Il rinnovamento di Bersani è un rinnovamento più complesso di quello di Renzi. Un rinnovamento più graduale, progressivo se si vuole. Un rinnovamento nelle persone (Bersani si è impegnato, se vincerà le primarie e andrà al governo a “girare la ruota”, a far entrare moltissimi giovani in ruoli di responsabilità, e questo è in parte già avvenuto nella struttura del partito) ma prima ancora nelle idee. Già da diversi anni durante la segreteria di Bersani una complessa riflessione culturale è stata avviata, una riflessione storica, filosofica, economica (si pensi ad esempio per quest’ultimo ambito alle analisi di Stefano Fassina, che da due anni dice cose che solo ora istituzioni come il Fondo Monetario Internazionale iniziano ad ammettere, e cioè che la politica europea di austerità non solo è socialmente distruttiva ma anche controproducente per i debiti pubblici), proprio per riempire di contenuti quella parola che è “rinnovamento”).
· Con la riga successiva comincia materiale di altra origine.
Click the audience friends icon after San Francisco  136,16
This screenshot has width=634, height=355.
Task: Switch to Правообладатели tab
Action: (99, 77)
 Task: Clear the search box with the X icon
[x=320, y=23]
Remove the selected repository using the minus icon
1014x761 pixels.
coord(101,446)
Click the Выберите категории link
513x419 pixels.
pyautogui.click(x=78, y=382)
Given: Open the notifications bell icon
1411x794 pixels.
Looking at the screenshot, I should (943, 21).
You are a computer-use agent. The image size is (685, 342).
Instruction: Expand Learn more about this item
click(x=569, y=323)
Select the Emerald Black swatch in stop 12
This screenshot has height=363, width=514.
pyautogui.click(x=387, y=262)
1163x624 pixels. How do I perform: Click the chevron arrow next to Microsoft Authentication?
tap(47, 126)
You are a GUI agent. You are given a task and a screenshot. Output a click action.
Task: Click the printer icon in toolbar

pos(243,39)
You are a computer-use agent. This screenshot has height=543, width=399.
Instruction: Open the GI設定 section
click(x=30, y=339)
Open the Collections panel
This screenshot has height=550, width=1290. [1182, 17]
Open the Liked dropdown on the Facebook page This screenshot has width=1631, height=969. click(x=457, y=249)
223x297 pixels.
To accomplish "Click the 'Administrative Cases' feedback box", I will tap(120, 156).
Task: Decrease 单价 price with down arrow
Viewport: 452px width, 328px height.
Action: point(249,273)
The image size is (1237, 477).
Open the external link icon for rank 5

Certo, si tratta di un lavoro meno appariscente, che spesso non è evidente alla maggioranza degli elettori. Si tratta però di un’impostazione radicalmente alternativa rispetto a quella di Renzi. Per Renzi il rinnovamento viene prima, a prescindere, e poi la proposta politica viene “costruita” strada facendo sull’onda della candidatura. Per il partito che Bersani guida invece è la proposta politica l’essenziale ed è in base a questa che una nuova generazione può proporsi come realmente “nuova”. E’ questa la via che hanno scelto i giovani che sostengono Bersani: concentrarsi prima sulla creazione di idee nuove e di una nuova proposta politica e in base a questa chiedere (come ha fatto Matteo Orfini) che la vecchia generazione si faccia gradualmente da parte. Questo sulla base della convinzione che il cambiamento vero avvenga solo sulla base di una comprensione reale e profonda della realtà attuale e storica in cui si è inseriti e non semplicemente mettendo nuove persone al posto delle vecchie.

Si tratta naturalmente di una strategia meno immediata e più difficile da comunicare. Ma forse è solo in questo modo che l’Italia può essere veramente cambiata.